VOICEOFJATIM – Dewan Pimpinan Daerah (DPD) Partai Golkar Kota Malang mulai bergerak merapikan struktur organisasi hingga tingkat kecamatan dan kelurahan. Upaya ini dilakukan melalui rangkaian anjangsana yang dikemas dengan halal bihalal sekaligus audit organisasi di lima kecamatan.
Kegiatan tersebut mencakup pemaparan program MENGAKAR, pengenalan tim Lembaga Bantuan Hukum Golkar di tingkat kecamatan, serta evaluasi menyeluruh terhadap kesiapan organisasi menjelang musyawarah kecamatan.

Ketua DPD Golkar Kota Malang, Djoko Prihatin, menegaskan langkah ini menjadi bagian dari strategi memperkuat fondasi partai di akar rumput. Menurutnya, konsolidasi tidak hanya sebatas silaturahmi, tetapi juga memastikan struktur organisasi berjalan tertib dan sesuai aturan.
“Selain halal bihalal, kami juga melakukan audit organisasi. Ini penting karena menjelang Muscam, kita harus memastikan seluruh unsur di tingkat kecamatan hingga kelurahan memiliki administrasi yang jelas dan tertib,” kata Djoko.
Ia mengungkapkan, dalam periode sebelumnya masih ditemukan ketidaktertiban administrasi, termasuk persoalan surat keputusan kepengurusan yang tidak sinkron di tingkat bawah. Kondisi tersebut dinilai berpotensi menimbulkan klaim kepengurusan yang tidak sesuai.
“Di lapangan masih ada yang mengaku sebagai pengurus, tetapi tidak sesuai dengan SK. Ini yang kami benahi. Sebelum Muscam dilaksanakan, administrasi harus jelas agar tidak menimbulkan persoalan di kemudian hari,” ujarnya.
Audit organisasi ini sekaligus menjadi dasar bagi DPD untuk menerbitkan pembaruan surat keputusan kepengurusan di tingkat kecamatan. Dengan demikian, proses musyawarah kecamatan diharapkan dapat berjalan lebih tertib dan memiliki legitimasi yang kuat.

Djoko menambahkan, penguatan struktur ini diarahkan untuk meningkatkan kinerja politik partai, terutama dalam mendongkrak perolehan suara dan jumlah kursi legislatif pada pemilu mendatang.
“Kami ingin membangun kekuatan Golkar dari bawah, dari kecamatan hingga kelurahan.

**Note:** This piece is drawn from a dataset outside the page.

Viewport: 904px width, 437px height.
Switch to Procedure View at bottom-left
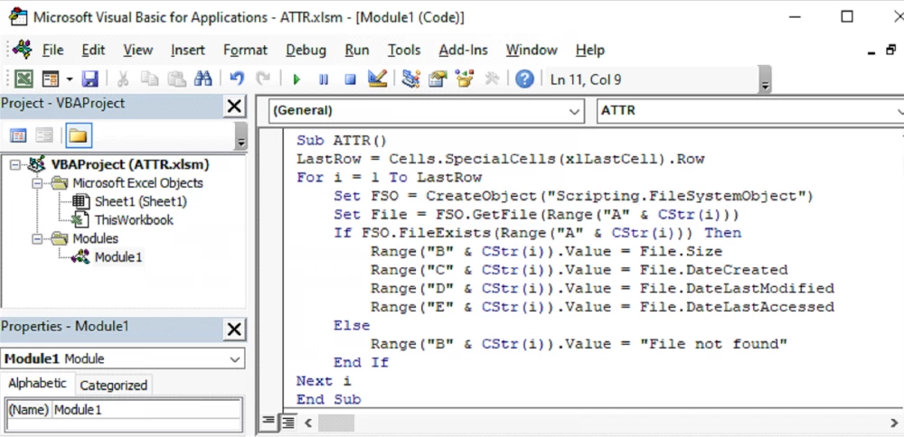268,422
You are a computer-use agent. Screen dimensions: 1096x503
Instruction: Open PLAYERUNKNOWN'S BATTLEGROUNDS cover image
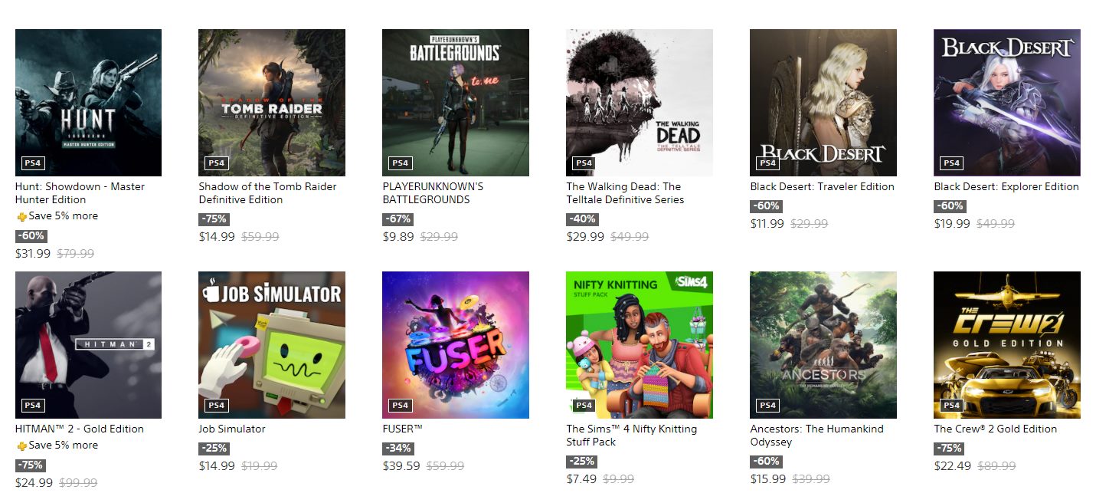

Ini fondasi penting untuk meningkatkan suara partai dan menambah kursi legislatif,” katanya.
Dalam pelaksanaannya, anjangsana telah digelar di sejumlah wilayah, di antaranya Kecamatan Blimbing dan Sukun. Kegiatan serupa akan terus berlanjut ke kecamatan lainnya.
Terkait kriteria calon ketua pengurus kecamatan, Djoko menyebut telah diatur dalam AD/ART partai. Figur yang diharapkan adalah tokoh di wilayahnya, memiliki rekam jejak aktif di organisasi, serta mampu sejalan dengan arah kepemimpinan partai.
“Calon ketua PK harus tokoh di wilayahnya, aktif di organisasi, punya prestasi, dan satu garis dengan visi kepengurusan. Prinsipnya satu komando, satu perjuangan, satu tujuan,” ujarnya.
Ia juga menyoroti Kecamatan Kedungkandang sebagai salah satu wilayah yang menjadi prioritas pembenahan. Menurutnya, dinamika internal yang mulai muncul di wilayah tersebut perlu direspons dengan penataan organisasi yang lebih rapi dan terukur.
Melalui langkah ini, DPD Golkar Kota Malang berharap proses konsolidasi berjalan efektif, sehingga mesin partai di tingkat bawah dapat bekerja lebih solid dan terarah menjelang agenda politik ke depan.